Task requirements:
Reproduce the material below word for word, starting at the line that contains "Where should I" and continuing through the end of the material. Leave the pictures out of your answer.
__________
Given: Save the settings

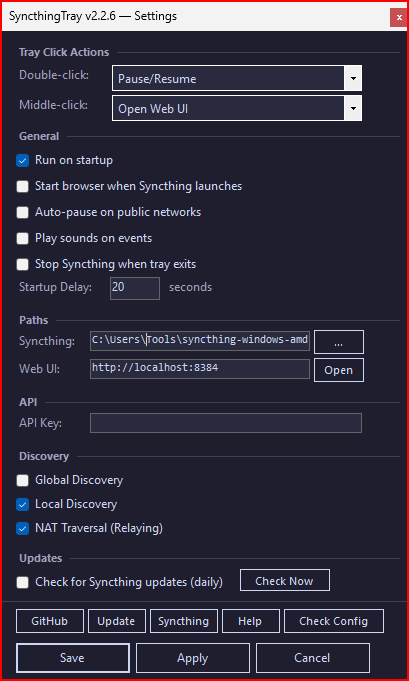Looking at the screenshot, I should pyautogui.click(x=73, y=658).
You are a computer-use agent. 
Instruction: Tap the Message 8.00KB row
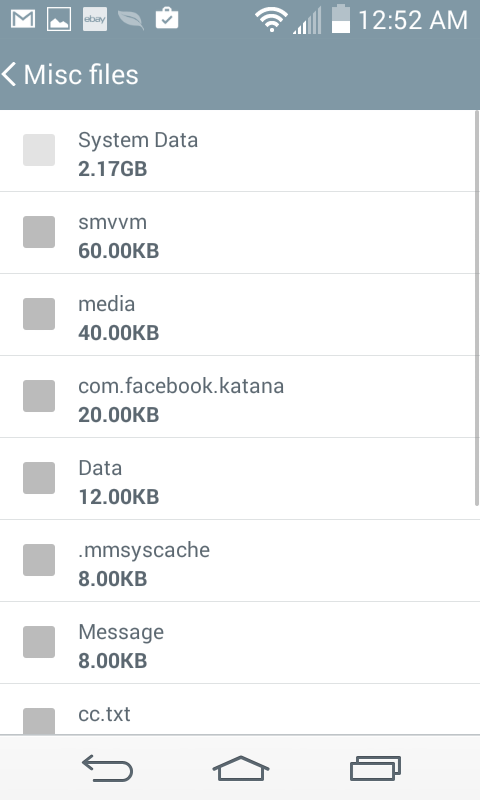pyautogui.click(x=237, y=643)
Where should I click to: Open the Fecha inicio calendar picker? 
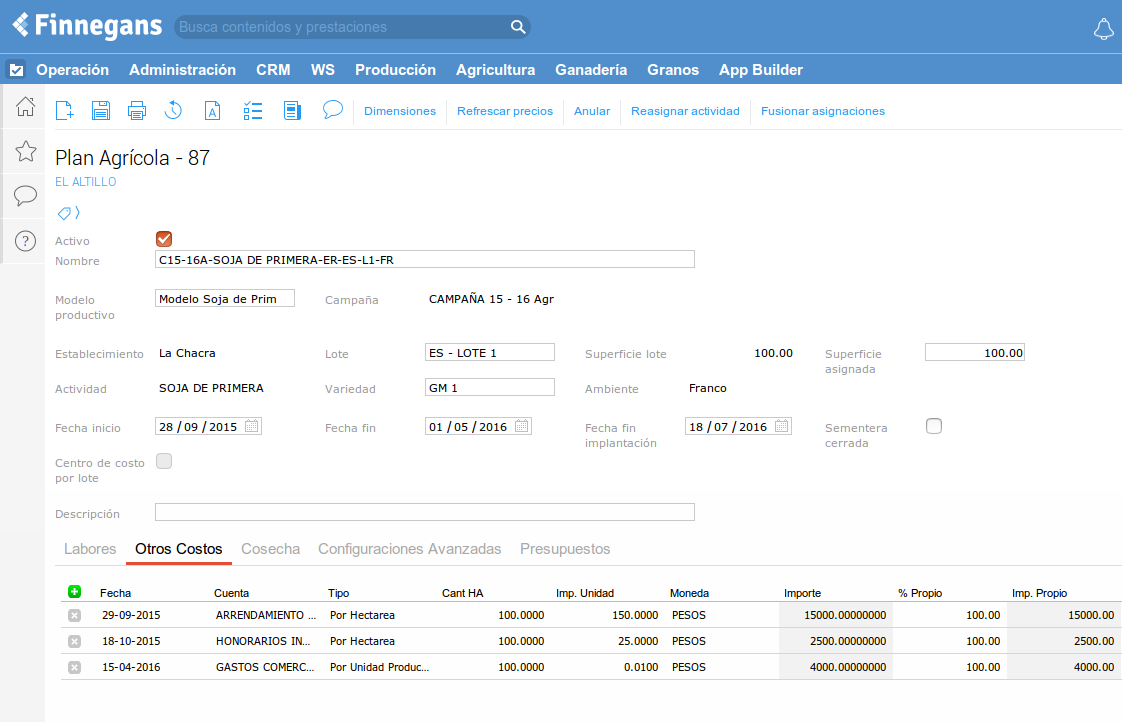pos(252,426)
__________
Exercise answer:
Where should I click to: Open the Fecha inicio calendar picker? 
pos(252,426)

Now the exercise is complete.